» **SET OF TASKS**
A) Answer these questions about the forum thread, one per line:
(i) What does the first reply suggest doing with the long wall of text?
(ii) Why does Mark02 say he doesn't get invited to parties?
(iii) What does millenniumman75 say it sounds like?
B) Carry on the forum thread from its last post.

═════ PASSAGE TO READ

Good on you bro, i'm going to take some of this advice!Just space out that long wall of text, it might scare some people off because theres some real good information in there.


----------



## Mark02

*I wish I could heed this advice*

Hey guys, I've already hit rock bottom and I just *can't* do it.

I can't go to parties (don't get invited because I don't have friends), I CAN'T talk to girls, I CAN'T hold their interest, I CAN'T touch them, I CAN'T kiss them, I CAN'T ask them out on a date....if I even get close to doing those things, I'm prone to passing out or having a seizure.

Perhaps my SA is much more severe than yours, but I feel like the advice is impossible for me to implement at this time. And it makes me feel terrible, because it IS sound advice and very logical. I feel very lost : /


----------



## millenniumman75

Sounds like Jersey Shore to me.

══════════
═════ DATASET ROWS

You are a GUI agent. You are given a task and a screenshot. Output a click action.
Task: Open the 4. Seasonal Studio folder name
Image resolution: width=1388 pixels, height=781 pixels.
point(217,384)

══════════
═════ DATASET ROWS

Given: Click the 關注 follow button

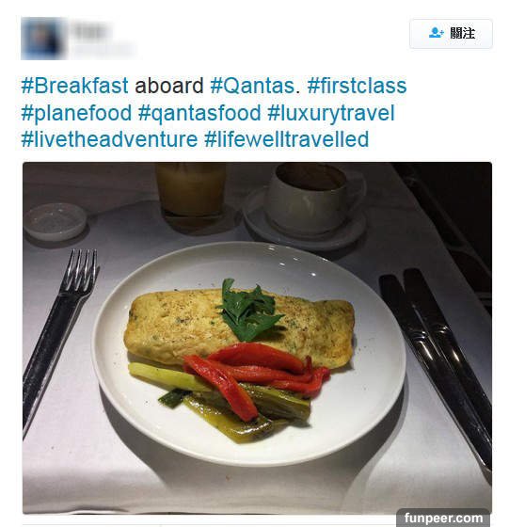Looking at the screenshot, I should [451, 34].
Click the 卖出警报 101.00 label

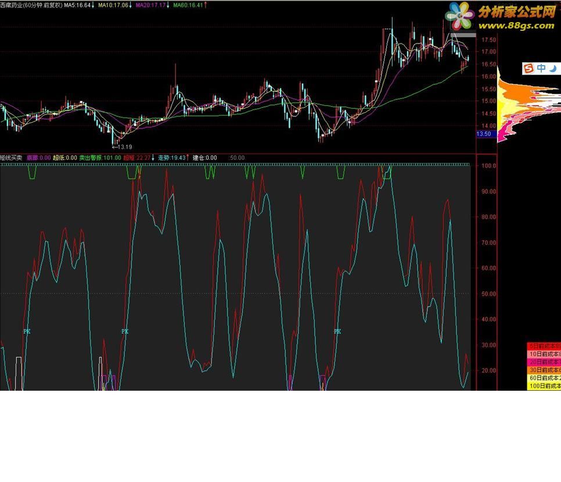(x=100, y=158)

══════════

» **EXERCISE RESULTS**
A)
(i) Space it out.
(ii) Because he doesn't have friends.
(iii) Jersey Shore.

B)
----------



## jagmusic

This guy obviously has pretty mild SA.


----------



## seancooper

Good tips. Talk to everyone, touch, go for the kiss decisively, get the #, take it slow.

I've gotten better with girls as well over the past few months. It starts out intimidating, but you build up the confidence as you get more experience. And IMO that's the main thing most girls are looking for: confidence.


----------



## kos

millenniumman75 said:


> Sounds like Jersey Shore to me.


Hahahahaha.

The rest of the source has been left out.